Wichtiges Neues wurde allerdings entdeckt: ein Soloquartett und eine Verführungsarie Giuliettas, die dieser Szene erst logisches Gewicht gibt; eine Dreiteilung des Venedigbildes mit einer zentralen Spielsaalszene entspricht der Originalgestalt. Vage Angedeutetes gewinnt plötzlich Leuchtkraft; schemenhafte Figuren werden scharfkonturig. Die große Überraschung ist aber die Figur der Muse, Hoffmanns poetischem Schutzengel, der sich in den treuen Niklas verwandelt, um dem Dichter immer nahe zu sein. Da ist ein Coup geglückt. Aus einer fatal kastrierten Mitläuferrolle mauserte sich eine den großen Frauenpartien ebenbürtige Figur, die Spielleitungsfunktionen zugewiesen bekommt, den Dichter psychisch motiviert. Und dann gibt es auch noch ein Finale mit großem Chorpathos, geradezu „Don Giovanni“ oder „Falstaff' verwandt.

Das alles zu inszenieren, ist freilich ein anderer Brocken, als jede gängige „Hoffmann“-Regie. Aber wem soll das gelingen, wenn nicht einem Künstler vom Kaliber Schaafs? Doch Schaaf ist dieses sehr heikel gewordene, poetisch verdichtete Werk entglitten. Wenn er es überhaupt je fest in Händen hatte. Was er vorzeigt, ist Unregie. Ein karger Versuch, handfeste Tragikomödie und subtiles Märchen, Banales und Illusionäres, Wirklichkeit und Überwirklichkeit, Liebes- und Todesmystik in einen Guß zu zwingen. Vor allem, womit er und Ausstatter Ernst Fuchs bindende Einheit erzeugen wollen - nämlich mit der stets präsent bleibenden Kellerstube, in der die Prospekte wechseln und in die die Welt der Phantasien bloß hereinragen - haben sie die Oper allzu eingeengt. Der Ausbruch der Phantasie bleibt im Gemäuer stecken (die Beleuchtung oft in dürftigen Ansätzen). Reizvolle Ansätze täuschen nicht darüber hinweg, daß beide hätten weiter vordringen müssen in die Phantastik dieser Selbstbespiegelungen, mystischen Lieben, Hirngespinste.

ARBEITSAUFTRÄGE:
1. Gib für jede Aussage an, ob sie mit dem Text über die „Hoffmann“-Inszenierung übereinstimmt, und belege deine Antwort mit den entscheidenden Worten des Textes als wörtlichem Zitat. (a) Die Muse verwandelt sich in Niklas. (b) Die Kellerstube ist nur in einer einzigen Szene zu sehen. (c) Ernst Fuchs hat die Ausstattung übernommen.
2. Setze den Text über die „Hoffmann“-Inszenierung nach seinem letzten Satz fort.

DATENAUSZUG:
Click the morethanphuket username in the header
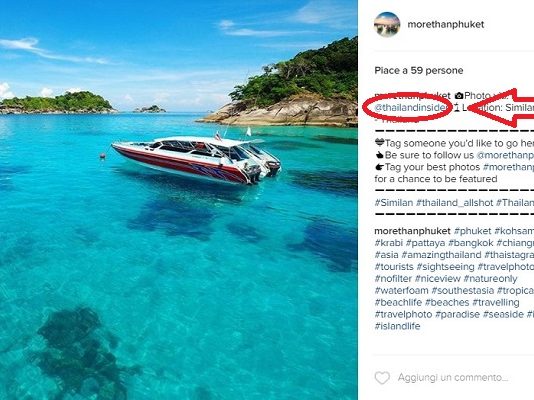This screenshot has width=534, height=400. coord(446,25)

LÖSUNGEN:
1.
(a) Ja: „der sich in den treuen Niklas verwandelt“
(b) Nein: „mit der stets präsent bleibenden Kellerstube“
(c) Ja: „Ausstatter Ernst Fuchs“

2.
Der Mut scheint Schaaf und Fuchs verlassen zu haben. Und so wirken viele Detaüs leger hingeworfen, unmotiviert, nicht eingebunden in große Linien. Anderes artet sogar in Peinlichkeiten aus: Im Giulietta-Akt etwa, wenn der Bordellbetrieb durch eine peinliche Girl-Show vor rotem Monstervorhang verdeutlicht wird, wenn Giulietta zum Gelächter des Publikums mit einem Riesensprung in ihr Himmelbett hüpft, wenn die Gondel durch die Luft entschwebt; oder im Antonia-Akt, wenn die Mutter als teuflischer rothaariger Vampir aus ihrer Gruft fährt und Doktor Mirakel krault.

Von Ernst Fuchs hätte ich mir da Kühneres erwartet, tieferes Eindringen in die Welt mystischer Beziehungen, beklemmendere Bilder für diese Visionen von Tod, Entpersönlichung im Verlust des Schattens, Verlust der Identität im Verlieren des Spiegelbildes.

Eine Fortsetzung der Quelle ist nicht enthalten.